Entries from a dataset.
— BEGIN —
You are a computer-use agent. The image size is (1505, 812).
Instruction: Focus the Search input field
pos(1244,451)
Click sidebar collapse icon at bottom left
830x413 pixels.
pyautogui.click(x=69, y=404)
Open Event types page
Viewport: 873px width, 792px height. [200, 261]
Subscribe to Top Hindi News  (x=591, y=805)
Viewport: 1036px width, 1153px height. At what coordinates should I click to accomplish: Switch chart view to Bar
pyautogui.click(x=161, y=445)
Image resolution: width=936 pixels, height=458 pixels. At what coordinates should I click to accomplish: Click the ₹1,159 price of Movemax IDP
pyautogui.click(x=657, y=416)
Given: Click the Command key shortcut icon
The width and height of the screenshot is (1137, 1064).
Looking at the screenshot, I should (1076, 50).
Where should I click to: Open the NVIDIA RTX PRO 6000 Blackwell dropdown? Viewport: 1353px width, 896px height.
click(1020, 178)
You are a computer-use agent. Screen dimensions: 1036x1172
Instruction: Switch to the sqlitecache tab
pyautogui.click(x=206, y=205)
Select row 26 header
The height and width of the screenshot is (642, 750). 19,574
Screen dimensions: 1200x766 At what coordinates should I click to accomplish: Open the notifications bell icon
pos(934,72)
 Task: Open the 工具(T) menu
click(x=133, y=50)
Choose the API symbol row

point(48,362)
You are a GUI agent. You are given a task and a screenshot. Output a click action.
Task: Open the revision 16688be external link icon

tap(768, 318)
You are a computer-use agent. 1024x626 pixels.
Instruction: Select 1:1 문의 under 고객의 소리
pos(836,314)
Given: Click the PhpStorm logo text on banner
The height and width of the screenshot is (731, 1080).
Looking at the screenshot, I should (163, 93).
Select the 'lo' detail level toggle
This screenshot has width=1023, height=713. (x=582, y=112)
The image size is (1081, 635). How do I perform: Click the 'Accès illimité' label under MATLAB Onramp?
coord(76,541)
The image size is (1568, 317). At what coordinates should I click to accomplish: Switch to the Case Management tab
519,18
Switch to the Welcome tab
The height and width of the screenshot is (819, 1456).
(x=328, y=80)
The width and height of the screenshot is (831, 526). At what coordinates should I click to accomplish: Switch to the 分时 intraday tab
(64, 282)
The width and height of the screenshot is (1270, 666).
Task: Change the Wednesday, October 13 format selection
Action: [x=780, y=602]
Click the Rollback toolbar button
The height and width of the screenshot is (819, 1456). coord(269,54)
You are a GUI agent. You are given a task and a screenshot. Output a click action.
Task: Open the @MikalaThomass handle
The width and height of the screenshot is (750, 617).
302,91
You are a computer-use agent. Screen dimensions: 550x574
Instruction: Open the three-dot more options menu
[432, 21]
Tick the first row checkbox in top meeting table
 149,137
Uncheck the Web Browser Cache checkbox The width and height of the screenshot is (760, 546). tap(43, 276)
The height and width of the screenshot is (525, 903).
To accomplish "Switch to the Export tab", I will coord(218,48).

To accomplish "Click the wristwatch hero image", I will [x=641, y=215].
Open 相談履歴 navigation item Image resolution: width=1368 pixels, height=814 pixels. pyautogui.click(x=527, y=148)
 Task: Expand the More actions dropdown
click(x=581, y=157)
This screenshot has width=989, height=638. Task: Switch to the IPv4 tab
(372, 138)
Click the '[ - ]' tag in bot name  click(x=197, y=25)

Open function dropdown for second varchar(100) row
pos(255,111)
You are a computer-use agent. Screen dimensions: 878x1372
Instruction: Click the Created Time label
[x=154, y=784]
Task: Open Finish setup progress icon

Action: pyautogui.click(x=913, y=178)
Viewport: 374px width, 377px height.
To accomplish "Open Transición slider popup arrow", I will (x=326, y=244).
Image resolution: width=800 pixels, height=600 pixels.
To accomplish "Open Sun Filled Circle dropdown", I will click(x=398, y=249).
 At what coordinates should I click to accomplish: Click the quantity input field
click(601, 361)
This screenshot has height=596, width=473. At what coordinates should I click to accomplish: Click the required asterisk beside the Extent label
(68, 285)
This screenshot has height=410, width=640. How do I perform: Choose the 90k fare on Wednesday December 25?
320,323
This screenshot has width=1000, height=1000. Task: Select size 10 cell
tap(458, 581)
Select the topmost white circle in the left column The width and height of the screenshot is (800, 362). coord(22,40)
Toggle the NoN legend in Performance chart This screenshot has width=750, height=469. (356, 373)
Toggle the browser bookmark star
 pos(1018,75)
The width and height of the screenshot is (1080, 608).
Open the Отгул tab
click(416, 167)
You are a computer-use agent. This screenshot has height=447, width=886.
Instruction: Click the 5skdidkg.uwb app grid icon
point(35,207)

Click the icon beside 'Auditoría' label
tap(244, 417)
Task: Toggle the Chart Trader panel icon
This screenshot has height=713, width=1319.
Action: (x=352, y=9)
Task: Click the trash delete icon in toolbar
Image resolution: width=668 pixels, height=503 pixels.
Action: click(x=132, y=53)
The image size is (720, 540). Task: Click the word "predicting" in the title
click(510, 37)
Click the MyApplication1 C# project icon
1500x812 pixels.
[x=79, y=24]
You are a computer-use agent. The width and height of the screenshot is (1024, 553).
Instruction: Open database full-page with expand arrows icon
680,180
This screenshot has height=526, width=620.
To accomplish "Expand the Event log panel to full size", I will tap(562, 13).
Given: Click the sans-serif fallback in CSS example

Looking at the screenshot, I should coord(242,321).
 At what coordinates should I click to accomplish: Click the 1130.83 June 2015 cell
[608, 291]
— END —
Could you retype the lines starting at the one that contains "Select the 'lo' detail level toggle" and ending at the one that contains "coord(76,541)"?

ANSWER TO THE EXERCISE.
Select the 'lo' detail level toggle
This screenshot has width=1023, height=713. (x=582, y=112)
The image size is (1081, 635). How do I perform: Click the 'Accès illimité' label under MATLAB Onramp?
coord(76,541)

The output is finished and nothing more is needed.